- [Document excerpt]

The circuit shown in Figure 3 transmits translated text to the VDU 17 in one of two ways. It is undesirable for the translating device 21 to introduce significant delays between information being generated by the computer 16 and said information being displayed on the VDU 17. Thus, the only time when data being supplied from the computer 16 is held within the translating device 21 and not immediately relayed to the VDU 17, is when the translating device 21 is itself in the process of supplying translated text to the VDU 17. Thus, in a first mode of operation, as a first character arrives at the input port 35, said character is converted into parallel form by the microprocessor 31, stored by the microprocessor 31 and immediately retransmitted via ouput port 36, thus the untranslated form of the character appears on the monitor 17.The microprocessor then performs a translating algorithm upon the character to determine whether it forms part of a string which can be translated. As soon as the program realises that a translation can be made the string supplied to the VDU 17 and currently being displayed by the VDU 17, is replaced by the translated form. This is performed by sending, for each previously supplied character, a backspace command to the VDU 17, effectively erasing the previously supplied characters. After the required number of backspace commands have been supplied to the VDU 17, the translated string is then supplied character by character to the VDU 17, thus effecting the translation.Thus, until a translation can be made, the original string is supplied to the VDU 17 so that, in the event that a translation cannot be made, no noticable delay is introduced into the system by the presence of the translating device 21.

In a second mode of operation, information is supplied to the text translating device 21 from the computer 16 but the translating device 21 is unable to relay this information to the VDU 17 because it is in the process of sending space characters, translated characters or characters which do not require translation. Compared to the operating speed of the microprocessor 31, the rates of data transmission are relatively low, therefore the microprocessor has no difficulty in performing additional tasks while it is in the process of overseeing the generation of backspace characters and translated text. Thus, subsequent characters received at the input port 35 are processed to determine whether a translation can be made.If a translation is successful, the translated form of the text may be supplied directly to the VDU 17 after the transmission of the previous string, consisting of backspace characters and translated text, has been supplied to the VDU 17.

The text translating device 21 is not designed to be a general purpose translating machine. It is designed to provide real time translation of data strings which form a relatively small set of source data. The source data and the destination data may represent anything but the translating device is programmed for a specific application and it is this customisation of the device, to a specific application, which allows relatively modest circuitry to provide fast real time operation.

An example of a source dictionary, with its associated destination dictionary, is shown in Figure 4, consisting of a total of 58 entries. These entries represent the set of strings which are generated as prompts from the computer 16. In this example, words in the English language are translated into words in the French language. Thus, by the mere insertion of device 21, a system which generates prompts in English is immediately converted into a system which generates prompts in French. Alternatively, any other language may be used, indeed different terminals working within the environment may work with different languages and a plurality of devices may be provided at a specific terminal, allowing different operators at that terminal to work with different languages.

- [Supplied records]
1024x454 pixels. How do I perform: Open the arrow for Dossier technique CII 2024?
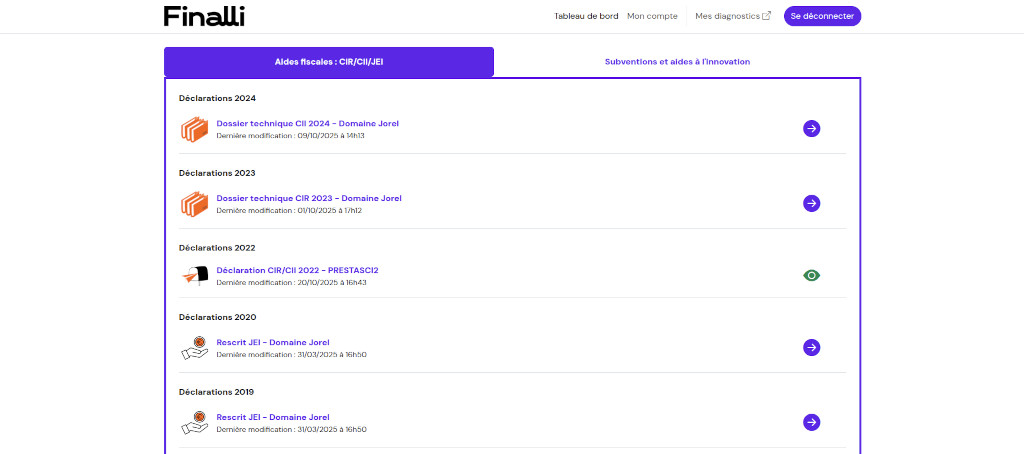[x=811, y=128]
...
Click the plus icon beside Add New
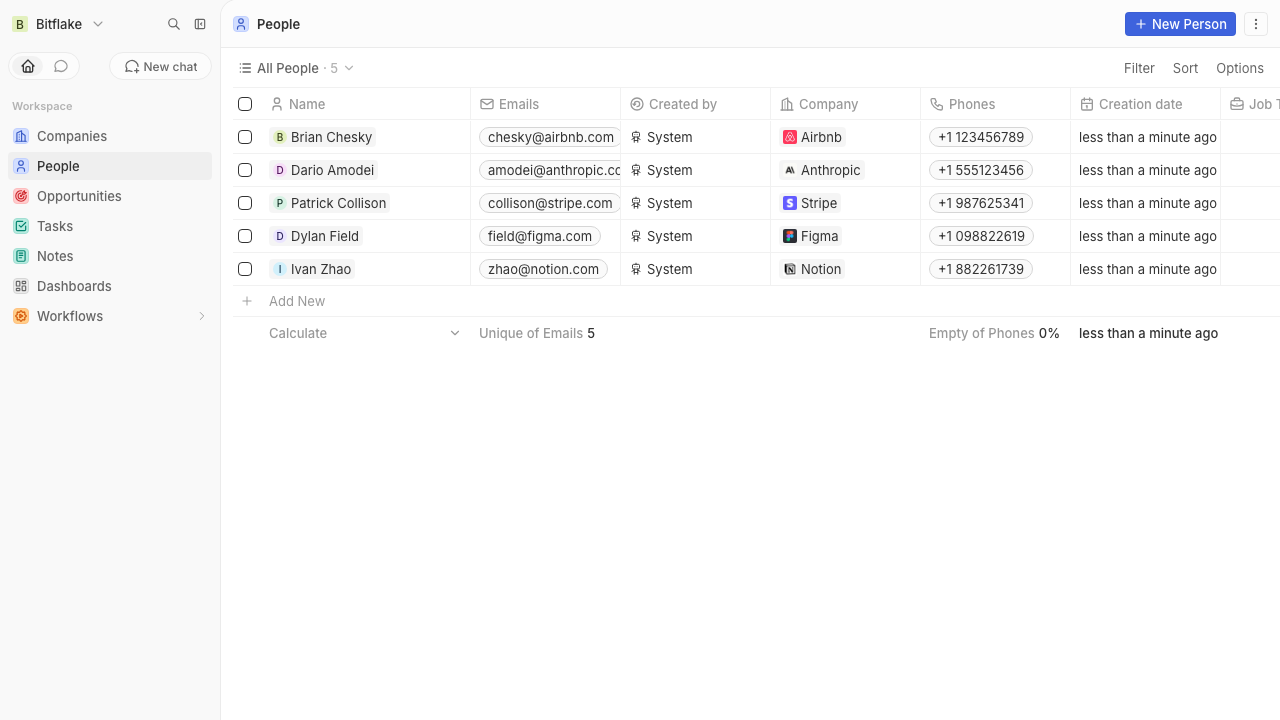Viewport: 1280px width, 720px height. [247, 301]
* * *
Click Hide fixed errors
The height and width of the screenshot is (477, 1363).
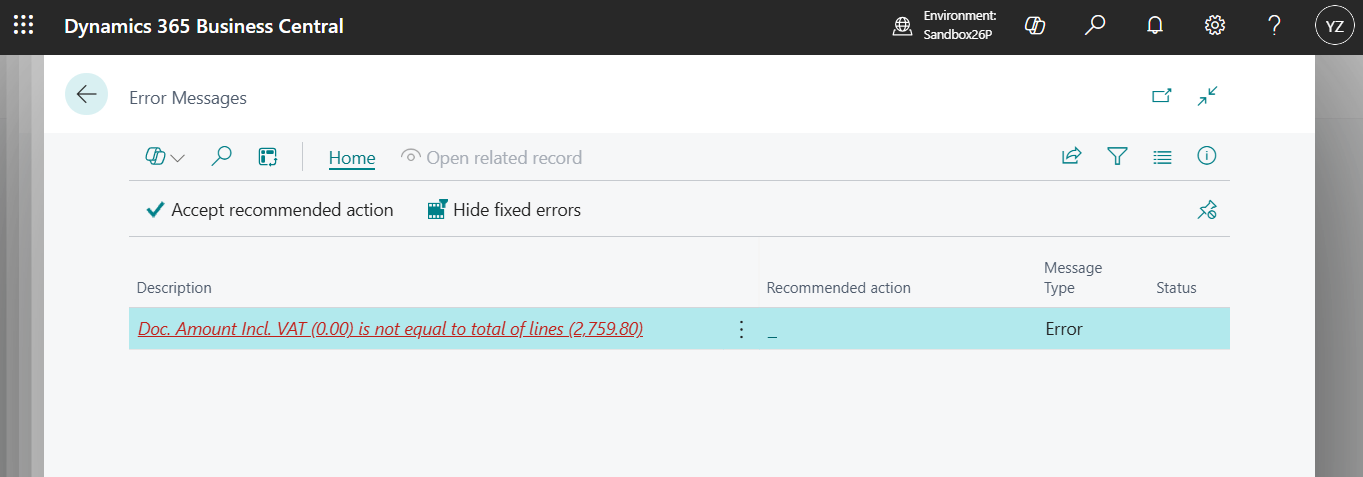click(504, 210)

- [Given task A] In the passage about the text translating device, list every component that is given a reference number, along with its number.
- [Given task B] Continue the passage about the text translating device, starting after its last sentence.

- [Task answer A] computer 16, VDU 17, text translating device 21, microprocessor 31, input port 35, output port 36

- [Task answer B]
Alternatively, a device may be arranged to be re-programmed for another language and suitable programs may be down-loaded from the central computer.

Thus, the device provides a much more user friendly environment without requiring the system software to be modified.

In order to maximise the speed of operation, the software and dictionary stored within ROM 32 are configured specifically to the task in hand, thereby the number of comparisons made when a character is received is minimised.

A schematic representation of the algorithm employed by the circuits is illustrated in Figure 5.

The illustration is made with reference to the first 20 entries of the source table, although it will be appreciated that this, in practice, is extended to all of the entries, in this example all 58 entries.

The dictionary within ROM 32 is arranged as a plurality of lookup tables, which are configured such that as a result of a single comparing operation, pointers direct the operation from one lookup table to another, until an input string is matched to one precise entry in the source dictionary or until it is realised that a match cannot be made.

The translating algorithms will be described with reference to Figure 5. Strings representing the source set along with its corresponding destination set, as detailed in Figure 4, are stored in a lookup table 51. When a string is received which is equivalent to a string stored in the source dictionary 51, a translation is produced by reading the corresponding string from the destination dictionary.

Each location in the source dictionary is identified by a unique address, 300 to 357.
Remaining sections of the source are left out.